***** Dataset entries *****

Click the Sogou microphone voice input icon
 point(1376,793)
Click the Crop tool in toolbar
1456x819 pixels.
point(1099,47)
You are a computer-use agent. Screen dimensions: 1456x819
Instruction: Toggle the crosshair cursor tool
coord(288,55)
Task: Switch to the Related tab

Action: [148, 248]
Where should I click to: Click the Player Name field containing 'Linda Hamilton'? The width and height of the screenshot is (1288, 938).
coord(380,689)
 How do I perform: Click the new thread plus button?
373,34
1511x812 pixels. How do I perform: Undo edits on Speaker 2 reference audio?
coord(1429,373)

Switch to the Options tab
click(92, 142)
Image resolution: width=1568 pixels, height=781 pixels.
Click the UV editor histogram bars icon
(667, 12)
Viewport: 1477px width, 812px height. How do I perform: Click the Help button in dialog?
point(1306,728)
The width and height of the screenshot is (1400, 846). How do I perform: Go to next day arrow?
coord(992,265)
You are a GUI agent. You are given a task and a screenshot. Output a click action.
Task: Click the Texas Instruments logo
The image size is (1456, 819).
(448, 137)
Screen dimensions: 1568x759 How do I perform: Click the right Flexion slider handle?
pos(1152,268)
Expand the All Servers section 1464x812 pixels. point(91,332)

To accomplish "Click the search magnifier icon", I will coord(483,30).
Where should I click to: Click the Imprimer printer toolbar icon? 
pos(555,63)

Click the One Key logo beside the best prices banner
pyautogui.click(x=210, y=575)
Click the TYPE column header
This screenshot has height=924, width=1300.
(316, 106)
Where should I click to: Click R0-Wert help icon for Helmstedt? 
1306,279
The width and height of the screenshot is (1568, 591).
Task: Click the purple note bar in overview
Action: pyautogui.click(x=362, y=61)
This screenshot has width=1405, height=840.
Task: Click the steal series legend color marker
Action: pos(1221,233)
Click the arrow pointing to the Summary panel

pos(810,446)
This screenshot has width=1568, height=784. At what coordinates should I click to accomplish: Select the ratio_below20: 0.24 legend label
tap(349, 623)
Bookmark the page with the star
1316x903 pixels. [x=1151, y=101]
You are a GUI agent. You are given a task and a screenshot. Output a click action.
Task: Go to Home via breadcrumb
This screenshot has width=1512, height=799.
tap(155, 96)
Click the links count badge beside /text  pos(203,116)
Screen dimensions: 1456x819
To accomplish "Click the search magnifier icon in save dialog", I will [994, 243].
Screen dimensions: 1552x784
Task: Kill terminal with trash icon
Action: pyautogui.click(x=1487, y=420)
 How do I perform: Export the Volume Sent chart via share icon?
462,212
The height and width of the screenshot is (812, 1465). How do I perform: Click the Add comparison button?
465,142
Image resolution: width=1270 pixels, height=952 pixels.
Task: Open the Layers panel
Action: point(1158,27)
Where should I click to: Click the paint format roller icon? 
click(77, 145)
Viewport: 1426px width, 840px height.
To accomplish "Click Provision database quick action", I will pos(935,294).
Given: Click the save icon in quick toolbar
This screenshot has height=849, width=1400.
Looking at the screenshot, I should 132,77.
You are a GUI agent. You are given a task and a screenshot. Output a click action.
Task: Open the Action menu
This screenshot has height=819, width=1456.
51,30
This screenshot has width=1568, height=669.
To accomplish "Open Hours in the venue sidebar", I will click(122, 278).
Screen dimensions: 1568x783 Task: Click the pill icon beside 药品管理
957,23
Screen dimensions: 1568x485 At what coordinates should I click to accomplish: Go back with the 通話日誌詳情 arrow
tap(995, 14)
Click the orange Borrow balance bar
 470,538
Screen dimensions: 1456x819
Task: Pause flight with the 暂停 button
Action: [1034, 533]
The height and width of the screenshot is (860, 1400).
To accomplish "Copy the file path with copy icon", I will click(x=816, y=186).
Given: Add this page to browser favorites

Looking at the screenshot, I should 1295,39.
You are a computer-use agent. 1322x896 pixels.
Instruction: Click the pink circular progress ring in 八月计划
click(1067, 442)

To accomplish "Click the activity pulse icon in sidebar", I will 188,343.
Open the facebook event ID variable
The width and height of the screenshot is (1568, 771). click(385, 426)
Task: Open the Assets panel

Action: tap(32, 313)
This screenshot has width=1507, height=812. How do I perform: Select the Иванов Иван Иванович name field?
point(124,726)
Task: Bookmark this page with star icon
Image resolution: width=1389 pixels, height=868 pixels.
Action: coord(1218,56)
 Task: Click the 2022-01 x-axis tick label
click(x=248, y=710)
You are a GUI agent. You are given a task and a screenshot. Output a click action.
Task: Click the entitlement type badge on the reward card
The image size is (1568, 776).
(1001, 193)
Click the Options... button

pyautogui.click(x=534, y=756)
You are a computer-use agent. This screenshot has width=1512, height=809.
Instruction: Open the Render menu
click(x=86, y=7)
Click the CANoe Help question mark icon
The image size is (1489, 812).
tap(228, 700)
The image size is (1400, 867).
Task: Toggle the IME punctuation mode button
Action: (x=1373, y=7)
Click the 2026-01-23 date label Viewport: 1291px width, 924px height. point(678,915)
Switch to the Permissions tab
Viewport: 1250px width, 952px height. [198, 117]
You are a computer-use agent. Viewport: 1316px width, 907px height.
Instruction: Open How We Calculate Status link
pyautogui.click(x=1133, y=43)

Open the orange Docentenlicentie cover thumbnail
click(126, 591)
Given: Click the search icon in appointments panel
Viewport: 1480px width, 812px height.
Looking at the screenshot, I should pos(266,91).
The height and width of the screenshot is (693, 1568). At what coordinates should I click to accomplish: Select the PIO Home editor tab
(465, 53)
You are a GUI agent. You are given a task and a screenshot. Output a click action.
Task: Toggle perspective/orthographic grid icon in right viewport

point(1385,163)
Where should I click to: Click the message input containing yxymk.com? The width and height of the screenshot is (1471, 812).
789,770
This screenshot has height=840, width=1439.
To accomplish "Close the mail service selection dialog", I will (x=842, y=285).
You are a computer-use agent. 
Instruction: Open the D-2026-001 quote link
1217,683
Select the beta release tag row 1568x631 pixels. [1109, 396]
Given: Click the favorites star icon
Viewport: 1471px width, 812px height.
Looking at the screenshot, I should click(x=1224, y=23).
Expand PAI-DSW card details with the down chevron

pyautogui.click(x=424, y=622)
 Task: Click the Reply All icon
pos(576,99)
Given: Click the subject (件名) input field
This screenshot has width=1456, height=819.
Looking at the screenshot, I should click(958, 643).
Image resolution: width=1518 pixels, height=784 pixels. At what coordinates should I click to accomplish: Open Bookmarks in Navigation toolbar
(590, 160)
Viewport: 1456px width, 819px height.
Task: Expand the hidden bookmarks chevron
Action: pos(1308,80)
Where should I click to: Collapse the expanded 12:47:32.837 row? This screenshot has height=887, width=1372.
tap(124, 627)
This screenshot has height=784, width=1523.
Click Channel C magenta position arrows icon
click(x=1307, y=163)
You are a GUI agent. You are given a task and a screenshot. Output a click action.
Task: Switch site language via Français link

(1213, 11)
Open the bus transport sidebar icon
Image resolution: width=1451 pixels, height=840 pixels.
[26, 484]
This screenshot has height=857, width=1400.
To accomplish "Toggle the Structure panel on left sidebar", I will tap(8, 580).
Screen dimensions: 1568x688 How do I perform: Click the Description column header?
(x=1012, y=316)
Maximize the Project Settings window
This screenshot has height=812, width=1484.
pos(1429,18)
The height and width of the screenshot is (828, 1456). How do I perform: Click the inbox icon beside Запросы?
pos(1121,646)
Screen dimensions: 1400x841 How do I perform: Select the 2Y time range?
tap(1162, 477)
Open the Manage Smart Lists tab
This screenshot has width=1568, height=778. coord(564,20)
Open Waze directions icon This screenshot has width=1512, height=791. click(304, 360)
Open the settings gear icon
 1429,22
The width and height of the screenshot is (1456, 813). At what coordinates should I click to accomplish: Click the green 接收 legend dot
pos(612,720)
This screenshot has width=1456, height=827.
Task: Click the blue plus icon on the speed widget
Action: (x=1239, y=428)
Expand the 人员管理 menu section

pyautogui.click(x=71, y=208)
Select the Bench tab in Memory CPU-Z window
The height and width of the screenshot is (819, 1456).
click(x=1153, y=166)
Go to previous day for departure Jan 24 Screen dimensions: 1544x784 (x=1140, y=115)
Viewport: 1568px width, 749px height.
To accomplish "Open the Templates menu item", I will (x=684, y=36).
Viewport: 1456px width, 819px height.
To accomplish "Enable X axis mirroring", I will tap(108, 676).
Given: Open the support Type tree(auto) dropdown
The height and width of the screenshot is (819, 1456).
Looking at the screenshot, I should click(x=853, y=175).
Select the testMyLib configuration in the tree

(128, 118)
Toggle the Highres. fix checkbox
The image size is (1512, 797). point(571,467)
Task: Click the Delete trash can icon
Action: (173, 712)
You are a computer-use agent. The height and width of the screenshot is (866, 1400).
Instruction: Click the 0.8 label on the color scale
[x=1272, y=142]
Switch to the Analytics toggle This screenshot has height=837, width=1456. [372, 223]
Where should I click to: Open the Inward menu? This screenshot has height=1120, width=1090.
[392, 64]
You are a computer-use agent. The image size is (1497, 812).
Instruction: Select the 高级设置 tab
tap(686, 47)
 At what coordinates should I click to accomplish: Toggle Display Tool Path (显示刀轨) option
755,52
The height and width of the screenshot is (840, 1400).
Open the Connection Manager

*****

Task to complete >>
Using the data above, reproduce exactly the lines from the line that contains "The height and width of the screenshot is (860, 1400)." through the line that contains "Task: Bookmark this page with star icon", including both.

Result >>
The height and width of the screenshot is (860, 1400).
To accomplish "Copy the file path with copy icon", I will click(x=816, y=186).
Given: Add this page to browser favorites

Looking at the screenshot, I should 1295,39.
You are a computer-use agent. 1322x896 pixels.
Instruction: Click the pink circular progress ring in 八月计划
click(1067, 442)

To accomplish "Click the activity pulse icon in sidebar", I will 188,343.
Open the facebook event ID variable
The width and height of the screenshot is (1568, 771). click(385, 426)
Task: Open the Assets panel

Action: tap(32, 313)
This screenshot has width=1507, height=812. How do I perform: Select the Иванов Иван Иванович name field?
point(124,726)
Task: Bookmark this page with star icon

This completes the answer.